It was so hot that we took our time getting sorted out in the morning; you don't tend to rush or hurry when every movement results in serious sweating. By the time we'd stopped at the grocery and the bait shop it was well after noon when we arrived at Pondwood.

As usual Steve dropped me off, with all the gear, at the gate to the match parking area. Pondwood periodically runs fishing matches on The Snake, the little stream we have come to love so much. One end of the field, by the road, is used for parking only during matches. The rest of the time, if you are planning to fish The Snake, you have to park in the main lot which is on the other side of the woods.

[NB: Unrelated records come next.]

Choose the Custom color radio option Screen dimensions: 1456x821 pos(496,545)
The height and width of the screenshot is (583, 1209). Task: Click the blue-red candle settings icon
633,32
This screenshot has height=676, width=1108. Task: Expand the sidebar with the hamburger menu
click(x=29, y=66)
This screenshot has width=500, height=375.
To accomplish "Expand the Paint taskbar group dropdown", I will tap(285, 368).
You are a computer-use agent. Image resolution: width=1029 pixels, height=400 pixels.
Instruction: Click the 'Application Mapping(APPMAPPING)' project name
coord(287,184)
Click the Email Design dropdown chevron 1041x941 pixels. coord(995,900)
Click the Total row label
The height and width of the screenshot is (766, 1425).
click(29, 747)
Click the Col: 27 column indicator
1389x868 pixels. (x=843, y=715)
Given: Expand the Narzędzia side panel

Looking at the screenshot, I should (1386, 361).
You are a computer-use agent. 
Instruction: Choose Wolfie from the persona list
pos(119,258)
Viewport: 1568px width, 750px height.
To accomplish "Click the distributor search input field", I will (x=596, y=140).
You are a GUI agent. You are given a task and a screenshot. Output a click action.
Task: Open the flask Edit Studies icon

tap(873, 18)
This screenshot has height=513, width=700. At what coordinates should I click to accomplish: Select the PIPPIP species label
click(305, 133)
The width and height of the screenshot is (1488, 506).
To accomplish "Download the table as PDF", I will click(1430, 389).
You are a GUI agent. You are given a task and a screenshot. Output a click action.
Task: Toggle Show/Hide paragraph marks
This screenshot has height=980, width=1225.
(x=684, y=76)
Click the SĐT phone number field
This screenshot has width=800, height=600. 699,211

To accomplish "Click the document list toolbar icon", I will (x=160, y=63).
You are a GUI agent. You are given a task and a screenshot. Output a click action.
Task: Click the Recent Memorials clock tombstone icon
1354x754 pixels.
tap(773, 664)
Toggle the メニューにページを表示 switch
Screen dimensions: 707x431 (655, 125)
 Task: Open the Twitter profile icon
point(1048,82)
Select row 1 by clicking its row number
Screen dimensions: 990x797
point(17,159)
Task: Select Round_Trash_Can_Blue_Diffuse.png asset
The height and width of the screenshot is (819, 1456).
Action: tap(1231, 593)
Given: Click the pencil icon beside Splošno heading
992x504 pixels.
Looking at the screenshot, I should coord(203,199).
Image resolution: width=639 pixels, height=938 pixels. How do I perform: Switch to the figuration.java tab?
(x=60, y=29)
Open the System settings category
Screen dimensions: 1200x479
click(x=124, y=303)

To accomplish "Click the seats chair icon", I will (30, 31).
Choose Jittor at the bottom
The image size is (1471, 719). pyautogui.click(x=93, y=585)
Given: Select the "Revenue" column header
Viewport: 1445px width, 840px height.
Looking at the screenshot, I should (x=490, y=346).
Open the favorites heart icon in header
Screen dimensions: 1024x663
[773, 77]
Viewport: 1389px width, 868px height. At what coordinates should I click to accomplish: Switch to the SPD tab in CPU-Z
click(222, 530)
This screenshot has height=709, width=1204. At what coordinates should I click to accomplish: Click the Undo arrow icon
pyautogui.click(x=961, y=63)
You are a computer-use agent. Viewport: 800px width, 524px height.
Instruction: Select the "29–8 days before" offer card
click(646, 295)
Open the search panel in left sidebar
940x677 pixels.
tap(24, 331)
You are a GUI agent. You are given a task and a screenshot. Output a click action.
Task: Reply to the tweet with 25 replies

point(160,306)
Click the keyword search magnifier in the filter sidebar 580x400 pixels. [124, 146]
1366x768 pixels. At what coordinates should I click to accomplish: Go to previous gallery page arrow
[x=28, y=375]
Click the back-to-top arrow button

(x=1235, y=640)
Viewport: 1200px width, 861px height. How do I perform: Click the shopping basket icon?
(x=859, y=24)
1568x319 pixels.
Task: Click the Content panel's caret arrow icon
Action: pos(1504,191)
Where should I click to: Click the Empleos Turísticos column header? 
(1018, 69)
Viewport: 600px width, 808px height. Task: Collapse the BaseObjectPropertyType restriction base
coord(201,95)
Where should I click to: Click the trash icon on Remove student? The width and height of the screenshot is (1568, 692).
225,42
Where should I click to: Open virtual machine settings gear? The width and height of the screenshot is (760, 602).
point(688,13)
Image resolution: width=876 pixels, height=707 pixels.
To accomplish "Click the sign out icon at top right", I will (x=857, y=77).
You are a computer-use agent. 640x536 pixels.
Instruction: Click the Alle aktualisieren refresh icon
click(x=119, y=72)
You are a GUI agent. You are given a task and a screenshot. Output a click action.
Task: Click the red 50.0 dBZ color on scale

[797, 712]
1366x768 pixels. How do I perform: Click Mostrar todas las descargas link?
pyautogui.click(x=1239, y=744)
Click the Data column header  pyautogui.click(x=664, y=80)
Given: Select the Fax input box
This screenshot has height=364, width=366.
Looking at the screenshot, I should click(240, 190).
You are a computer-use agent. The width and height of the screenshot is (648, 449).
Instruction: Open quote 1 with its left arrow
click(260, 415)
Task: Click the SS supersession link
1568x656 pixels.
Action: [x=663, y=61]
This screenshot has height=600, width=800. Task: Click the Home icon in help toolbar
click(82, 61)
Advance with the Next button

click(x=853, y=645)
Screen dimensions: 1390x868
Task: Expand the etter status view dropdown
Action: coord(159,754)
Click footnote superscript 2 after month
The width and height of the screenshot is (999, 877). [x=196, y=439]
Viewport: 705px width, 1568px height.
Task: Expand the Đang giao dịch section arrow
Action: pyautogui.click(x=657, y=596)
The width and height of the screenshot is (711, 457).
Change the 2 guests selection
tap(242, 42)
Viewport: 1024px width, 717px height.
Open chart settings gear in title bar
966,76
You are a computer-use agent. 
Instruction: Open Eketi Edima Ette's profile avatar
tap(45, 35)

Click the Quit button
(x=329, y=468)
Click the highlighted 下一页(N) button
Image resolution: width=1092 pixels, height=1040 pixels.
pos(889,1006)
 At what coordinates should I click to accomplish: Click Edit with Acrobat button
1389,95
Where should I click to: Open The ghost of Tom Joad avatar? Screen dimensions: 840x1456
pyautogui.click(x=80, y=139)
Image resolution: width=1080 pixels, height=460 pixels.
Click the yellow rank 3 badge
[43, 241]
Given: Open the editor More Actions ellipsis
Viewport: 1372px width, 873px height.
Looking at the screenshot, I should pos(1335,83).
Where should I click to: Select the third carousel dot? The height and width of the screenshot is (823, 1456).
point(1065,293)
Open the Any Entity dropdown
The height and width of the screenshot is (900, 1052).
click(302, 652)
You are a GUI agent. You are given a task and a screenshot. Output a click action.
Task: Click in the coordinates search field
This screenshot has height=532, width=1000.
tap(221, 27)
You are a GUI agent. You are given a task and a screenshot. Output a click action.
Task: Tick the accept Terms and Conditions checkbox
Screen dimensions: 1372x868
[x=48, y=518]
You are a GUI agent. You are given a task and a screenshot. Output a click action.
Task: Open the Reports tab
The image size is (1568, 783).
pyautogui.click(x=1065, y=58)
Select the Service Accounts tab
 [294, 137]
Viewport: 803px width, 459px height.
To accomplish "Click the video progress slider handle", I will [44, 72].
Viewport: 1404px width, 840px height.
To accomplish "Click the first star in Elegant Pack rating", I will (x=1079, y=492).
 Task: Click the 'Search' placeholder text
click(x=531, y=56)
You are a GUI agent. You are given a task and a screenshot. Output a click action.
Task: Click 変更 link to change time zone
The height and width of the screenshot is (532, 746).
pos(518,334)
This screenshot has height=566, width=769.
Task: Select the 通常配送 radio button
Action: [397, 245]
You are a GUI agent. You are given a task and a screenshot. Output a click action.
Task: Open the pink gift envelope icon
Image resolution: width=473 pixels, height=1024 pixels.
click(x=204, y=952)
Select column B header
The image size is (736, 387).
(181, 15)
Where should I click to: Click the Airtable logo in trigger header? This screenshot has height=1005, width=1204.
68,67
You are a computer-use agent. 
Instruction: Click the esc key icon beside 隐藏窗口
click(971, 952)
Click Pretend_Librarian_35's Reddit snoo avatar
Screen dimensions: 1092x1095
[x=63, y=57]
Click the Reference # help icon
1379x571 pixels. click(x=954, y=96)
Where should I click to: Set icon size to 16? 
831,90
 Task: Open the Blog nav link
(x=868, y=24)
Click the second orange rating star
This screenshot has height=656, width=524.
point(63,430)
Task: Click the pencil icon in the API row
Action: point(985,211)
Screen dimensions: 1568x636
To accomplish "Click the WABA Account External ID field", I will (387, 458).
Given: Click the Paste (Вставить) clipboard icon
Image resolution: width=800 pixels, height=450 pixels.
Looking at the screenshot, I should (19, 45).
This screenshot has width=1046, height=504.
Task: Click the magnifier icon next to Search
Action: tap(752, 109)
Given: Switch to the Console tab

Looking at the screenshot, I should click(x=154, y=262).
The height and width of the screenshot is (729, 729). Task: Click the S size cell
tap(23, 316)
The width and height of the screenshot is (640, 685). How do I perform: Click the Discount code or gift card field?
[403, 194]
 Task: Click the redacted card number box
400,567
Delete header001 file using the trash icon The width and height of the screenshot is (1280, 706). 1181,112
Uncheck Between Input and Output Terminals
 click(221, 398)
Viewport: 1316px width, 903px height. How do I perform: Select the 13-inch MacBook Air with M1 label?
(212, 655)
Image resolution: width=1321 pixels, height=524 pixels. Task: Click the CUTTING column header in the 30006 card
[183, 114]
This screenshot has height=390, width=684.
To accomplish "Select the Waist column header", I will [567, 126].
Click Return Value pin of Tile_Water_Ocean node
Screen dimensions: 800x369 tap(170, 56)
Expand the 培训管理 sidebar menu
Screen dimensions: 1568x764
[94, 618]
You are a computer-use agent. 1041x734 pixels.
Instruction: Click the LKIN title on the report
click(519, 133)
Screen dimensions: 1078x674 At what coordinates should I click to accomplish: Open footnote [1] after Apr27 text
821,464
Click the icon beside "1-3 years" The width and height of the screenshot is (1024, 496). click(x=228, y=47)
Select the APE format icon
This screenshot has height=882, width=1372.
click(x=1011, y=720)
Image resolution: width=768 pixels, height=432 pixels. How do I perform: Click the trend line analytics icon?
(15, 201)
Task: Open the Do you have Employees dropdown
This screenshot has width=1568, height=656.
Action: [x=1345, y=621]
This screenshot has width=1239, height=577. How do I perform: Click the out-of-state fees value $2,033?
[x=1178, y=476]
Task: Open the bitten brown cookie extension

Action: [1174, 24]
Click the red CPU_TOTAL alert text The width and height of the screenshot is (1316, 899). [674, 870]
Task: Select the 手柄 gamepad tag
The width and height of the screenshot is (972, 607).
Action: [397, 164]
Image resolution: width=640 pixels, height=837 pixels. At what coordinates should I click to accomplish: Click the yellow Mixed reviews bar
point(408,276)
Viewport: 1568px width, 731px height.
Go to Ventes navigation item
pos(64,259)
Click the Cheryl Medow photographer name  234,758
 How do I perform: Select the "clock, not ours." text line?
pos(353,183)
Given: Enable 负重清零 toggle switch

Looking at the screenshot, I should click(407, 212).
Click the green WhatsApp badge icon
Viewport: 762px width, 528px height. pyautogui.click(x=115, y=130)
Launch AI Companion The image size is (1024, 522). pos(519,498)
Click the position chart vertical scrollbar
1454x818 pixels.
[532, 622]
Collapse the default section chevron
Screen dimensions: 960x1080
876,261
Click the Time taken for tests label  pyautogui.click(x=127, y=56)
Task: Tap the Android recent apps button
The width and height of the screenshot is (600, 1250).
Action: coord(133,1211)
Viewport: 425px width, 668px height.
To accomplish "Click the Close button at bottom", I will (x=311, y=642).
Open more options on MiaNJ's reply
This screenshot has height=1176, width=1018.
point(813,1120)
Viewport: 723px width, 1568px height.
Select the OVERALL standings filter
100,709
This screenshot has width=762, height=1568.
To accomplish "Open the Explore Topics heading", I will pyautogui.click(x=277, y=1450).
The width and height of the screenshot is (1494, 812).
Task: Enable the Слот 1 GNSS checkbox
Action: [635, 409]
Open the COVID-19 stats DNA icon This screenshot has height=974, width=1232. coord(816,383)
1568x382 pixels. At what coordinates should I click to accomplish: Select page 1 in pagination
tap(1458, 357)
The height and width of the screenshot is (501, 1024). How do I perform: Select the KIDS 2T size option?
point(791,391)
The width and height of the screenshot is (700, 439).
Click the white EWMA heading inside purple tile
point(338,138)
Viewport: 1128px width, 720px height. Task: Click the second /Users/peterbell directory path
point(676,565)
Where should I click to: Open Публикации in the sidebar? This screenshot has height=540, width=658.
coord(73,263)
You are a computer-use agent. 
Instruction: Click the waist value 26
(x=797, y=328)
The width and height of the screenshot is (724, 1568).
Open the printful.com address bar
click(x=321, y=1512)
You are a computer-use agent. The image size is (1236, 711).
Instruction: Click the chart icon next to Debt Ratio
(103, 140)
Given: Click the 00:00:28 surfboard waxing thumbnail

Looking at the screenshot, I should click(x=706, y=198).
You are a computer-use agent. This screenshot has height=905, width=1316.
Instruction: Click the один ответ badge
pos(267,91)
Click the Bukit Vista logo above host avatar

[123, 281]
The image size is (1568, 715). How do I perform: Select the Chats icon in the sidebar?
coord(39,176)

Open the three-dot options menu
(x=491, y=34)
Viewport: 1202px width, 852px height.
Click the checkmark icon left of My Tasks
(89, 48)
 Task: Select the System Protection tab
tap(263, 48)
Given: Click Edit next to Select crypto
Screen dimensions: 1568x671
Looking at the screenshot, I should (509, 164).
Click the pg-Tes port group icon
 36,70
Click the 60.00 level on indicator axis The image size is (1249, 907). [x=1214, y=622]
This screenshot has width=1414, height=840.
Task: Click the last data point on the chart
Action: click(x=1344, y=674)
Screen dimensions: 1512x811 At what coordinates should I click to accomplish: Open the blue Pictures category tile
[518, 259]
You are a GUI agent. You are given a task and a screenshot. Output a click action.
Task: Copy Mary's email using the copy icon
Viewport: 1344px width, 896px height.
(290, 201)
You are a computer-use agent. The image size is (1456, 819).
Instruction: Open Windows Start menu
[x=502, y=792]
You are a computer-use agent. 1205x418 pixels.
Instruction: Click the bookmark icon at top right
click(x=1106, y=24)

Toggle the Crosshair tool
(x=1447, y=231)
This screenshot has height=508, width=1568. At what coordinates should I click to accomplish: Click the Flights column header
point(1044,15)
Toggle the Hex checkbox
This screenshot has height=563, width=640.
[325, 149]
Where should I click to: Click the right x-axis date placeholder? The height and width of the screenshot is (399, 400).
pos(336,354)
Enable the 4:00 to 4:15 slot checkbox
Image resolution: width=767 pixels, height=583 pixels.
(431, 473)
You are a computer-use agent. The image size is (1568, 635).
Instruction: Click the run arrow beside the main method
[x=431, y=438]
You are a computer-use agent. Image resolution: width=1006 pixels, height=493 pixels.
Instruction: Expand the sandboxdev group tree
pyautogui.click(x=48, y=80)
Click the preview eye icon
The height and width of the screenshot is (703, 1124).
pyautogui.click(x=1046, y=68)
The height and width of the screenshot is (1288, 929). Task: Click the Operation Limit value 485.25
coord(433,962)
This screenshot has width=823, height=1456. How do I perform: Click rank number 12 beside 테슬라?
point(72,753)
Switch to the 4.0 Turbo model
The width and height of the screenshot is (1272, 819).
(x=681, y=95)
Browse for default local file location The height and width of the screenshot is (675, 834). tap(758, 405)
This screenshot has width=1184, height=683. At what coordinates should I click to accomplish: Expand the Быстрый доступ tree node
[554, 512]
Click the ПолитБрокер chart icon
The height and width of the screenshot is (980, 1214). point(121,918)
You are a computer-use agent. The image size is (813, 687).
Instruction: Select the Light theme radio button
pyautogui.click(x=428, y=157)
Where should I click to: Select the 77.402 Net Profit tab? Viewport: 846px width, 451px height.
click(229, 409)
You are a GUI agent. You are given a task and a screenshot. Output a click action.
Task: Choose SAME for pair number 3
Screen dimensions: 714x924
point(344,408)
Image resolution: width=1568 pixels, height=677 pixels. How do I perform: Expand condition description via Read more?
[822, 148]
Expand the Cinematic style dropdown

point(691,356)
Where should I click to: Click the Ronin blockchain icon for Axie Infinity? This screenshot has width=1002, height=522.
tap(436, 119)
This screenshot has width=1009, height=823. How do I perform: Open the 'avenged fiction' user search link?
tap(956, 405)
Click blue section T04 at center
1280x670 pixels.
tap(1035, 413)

It's a long walk from there to The Snake if you carry as much "stuff" as Steve and I do. So he drops me off with the gear and then drives round to the main lot and parks. While he's doing that I ferry the gear, bit by bit to the side of the stream, checking for likely spots to fish. Steve checks the upper part of the stream as he walks back from the car.

Before I go any further let me explain about match fishing for those unfamiliar with the sport of angling.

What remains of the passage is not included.